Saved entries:
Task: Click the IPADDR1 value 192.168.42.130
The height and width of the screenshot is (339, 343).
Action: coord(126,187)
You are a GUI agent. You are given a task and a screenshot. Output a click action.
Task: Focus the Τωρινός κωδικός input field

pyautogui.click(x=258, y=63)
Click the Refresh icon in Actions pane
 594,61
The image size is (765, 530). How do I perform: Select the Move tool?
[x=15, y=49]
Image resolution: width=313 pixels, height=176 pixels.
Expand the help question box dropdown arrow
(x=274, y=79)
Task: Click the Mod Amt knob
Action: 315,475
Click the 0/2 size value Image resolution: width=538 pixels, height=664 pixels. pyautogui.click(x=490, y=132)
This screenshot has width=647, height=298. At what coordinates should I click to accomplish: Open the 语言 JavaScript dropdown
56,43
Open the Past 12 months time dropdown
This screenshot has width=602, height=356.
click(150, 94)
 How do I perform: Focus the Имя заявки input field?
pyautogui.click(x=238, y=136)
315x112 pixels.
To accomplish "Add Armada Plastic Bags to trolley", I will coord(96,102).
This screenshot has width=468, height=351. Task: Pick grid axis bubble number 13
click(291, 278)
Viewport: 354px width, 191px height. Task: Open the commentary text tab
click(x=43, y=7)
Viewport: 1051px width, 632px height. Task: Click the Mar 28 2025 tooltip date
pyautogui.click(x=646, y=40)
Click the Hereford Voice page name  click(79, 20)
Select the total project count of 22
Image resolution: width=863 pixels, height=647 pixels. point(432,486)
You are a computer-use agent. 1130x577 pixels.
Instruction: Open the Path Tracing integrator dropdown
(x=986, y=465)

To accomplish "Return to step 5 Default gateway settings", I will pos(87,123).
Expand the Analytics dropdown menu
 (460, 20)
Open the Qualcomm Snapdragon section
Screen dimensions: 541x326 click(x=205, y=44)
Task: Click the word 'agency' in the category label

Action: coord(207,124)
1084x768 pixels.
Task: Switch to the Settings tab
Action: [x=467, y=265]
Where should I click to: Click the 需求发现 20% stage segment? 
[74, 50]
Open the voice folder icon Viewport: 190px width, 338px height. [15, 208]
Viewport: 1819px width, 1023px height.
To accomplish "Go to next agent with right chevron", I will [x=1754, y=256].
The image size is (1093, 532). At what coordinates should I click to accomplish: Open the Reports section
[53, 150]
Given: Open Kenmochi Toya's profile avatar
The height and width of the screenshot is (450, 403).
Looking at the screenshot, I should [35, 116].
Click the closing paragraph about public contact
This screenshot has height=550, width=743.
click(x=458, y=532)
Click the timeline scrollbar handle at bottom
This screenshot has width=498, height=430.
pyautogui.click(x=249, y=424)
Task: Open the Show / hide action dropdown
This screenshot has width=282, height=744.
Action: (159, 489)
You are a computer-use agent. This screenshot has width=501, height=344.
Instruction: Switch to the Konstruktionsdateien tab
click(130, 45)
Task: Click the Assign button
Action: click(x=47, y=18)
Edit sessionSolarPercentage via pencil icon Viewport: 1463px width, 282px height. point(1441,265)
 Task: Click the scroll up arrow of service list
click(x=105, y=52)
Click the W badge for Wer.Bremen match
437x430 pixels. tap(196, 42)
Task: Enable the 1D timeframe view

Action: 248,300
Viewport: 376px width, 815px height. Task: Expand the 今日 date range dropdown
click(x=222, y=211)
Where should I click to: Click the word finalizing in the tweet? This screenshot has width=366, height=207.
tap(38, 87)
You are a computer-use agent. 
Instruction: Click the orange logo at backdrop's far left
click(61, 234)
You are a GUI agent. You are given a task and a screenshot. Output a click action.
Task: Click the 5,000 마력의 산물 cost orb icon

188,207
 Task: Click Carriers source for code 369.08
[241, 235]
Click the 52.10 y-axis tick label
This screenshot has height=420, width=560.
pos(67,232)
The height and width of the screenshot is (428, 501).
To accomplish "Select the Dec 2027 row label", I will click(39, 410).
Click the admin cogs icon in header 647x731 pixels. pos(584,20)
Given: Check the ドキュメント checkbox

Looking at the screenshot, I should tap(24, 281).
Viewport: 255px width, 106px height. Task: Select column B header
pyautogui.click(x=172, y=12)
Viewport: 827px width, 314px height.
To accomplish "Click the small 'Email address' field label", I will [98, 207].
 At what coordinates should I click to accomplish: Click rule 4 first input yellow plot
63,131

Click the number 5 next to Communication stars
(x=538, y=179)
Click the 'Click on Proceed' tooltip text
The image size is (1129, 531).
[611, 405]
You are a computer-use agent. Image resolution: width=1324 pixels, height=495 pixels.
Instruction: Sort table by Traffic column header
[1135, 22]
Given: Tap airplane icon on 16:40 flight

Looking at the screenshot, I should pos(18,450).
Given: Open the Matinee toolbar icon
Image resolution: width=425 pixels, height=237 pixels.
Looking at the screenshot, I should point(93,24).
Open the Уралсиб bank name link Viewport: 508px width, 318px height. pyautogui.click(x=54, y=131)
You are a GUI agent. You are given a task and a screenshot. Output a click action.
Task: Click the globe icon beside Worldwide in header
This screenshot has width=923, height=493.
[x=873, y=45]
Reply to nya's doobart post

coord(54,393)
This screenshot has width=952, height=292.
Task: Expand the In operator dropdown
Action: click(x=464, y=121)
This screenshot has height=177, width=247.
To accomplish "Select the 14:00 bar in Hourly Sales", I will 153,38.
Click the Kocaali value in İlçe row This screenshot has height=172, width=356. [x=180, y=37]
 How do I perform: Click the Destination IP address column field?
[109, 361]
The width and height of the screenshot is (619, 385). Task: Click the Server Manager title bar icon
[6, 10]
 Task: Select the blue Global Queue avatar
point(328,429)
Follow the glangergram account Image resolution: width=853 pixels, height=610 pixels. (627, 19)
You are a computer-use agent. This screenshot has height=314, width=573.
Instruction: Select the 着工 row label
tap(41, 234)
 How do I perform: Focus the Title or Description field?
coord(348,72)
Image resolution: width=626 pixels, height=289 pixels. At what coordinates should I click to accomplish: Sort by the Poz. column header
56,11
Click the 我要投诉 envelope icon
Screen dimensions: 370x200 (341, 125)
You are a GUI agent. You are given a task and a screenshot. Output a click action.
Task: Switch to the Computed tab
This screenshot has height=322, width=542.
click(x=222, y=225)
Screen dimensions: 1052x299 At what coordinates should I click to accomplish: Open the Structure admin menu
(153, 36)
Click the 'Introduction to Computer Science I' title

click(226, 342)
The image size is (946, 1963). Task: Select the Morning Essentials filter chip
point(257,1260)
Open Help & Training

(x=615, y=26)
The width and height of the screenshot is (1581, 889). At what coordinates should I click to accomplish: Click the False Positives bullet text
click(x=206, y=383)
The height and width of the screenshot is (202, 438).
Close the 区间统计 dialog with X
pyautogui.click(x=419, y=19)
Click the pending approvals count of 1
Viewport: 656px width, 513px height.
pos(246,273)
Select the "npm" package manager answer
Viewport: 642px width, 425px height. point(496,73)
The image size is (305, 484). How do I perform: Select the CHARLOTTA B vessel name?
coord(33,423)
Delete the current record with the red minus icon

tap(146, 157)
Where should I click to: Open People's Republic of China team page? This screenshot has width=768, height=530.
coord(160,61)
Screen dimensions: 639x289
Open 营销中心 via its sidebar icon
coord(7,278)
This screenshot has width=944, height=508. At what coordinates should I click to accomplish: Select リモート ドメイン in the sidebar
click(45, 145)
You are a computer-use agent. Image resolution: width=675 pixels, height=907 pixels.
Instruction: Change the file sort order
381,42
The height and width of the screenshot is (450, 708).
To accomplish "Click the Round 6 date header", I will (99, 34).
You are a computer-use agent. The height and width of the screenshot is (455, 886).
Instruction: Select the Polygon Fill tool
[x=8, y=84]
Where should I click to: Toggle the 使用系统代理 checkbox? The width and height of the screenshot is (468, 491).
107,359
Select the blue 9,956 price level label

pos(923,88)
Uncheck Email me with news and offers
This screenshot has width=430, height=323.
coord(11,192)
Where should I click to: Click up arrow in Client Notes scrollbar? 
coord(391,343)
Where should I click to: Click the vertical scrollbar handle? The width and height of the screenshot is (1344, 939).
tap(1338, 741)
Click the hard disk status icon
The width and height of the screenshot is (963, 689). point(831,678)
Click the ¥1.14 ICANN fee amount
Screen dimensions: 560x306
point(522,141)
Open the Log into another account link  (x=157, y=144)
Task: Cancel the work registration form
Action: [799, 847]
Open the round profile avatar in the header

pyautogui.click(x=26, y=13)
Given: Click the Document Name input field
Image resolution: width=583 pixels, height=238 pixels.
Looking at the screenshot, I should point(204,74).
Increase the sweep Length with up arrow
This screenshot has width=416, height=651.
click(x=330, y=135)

*Aim of the task*: Scan the data for the string "value" and copy each line in which it occurs.

*The completed task*:
Task: Click the IPADDR1 value 192.168.42.130
Click the 0/2 size value Image resolution: width=538 pixels, height=664 pixels. pyautogui.click(x=490, y=132)
Click the Kocaali value in İlçe row This screenshot has height=172, width=356. [x=180, y=37]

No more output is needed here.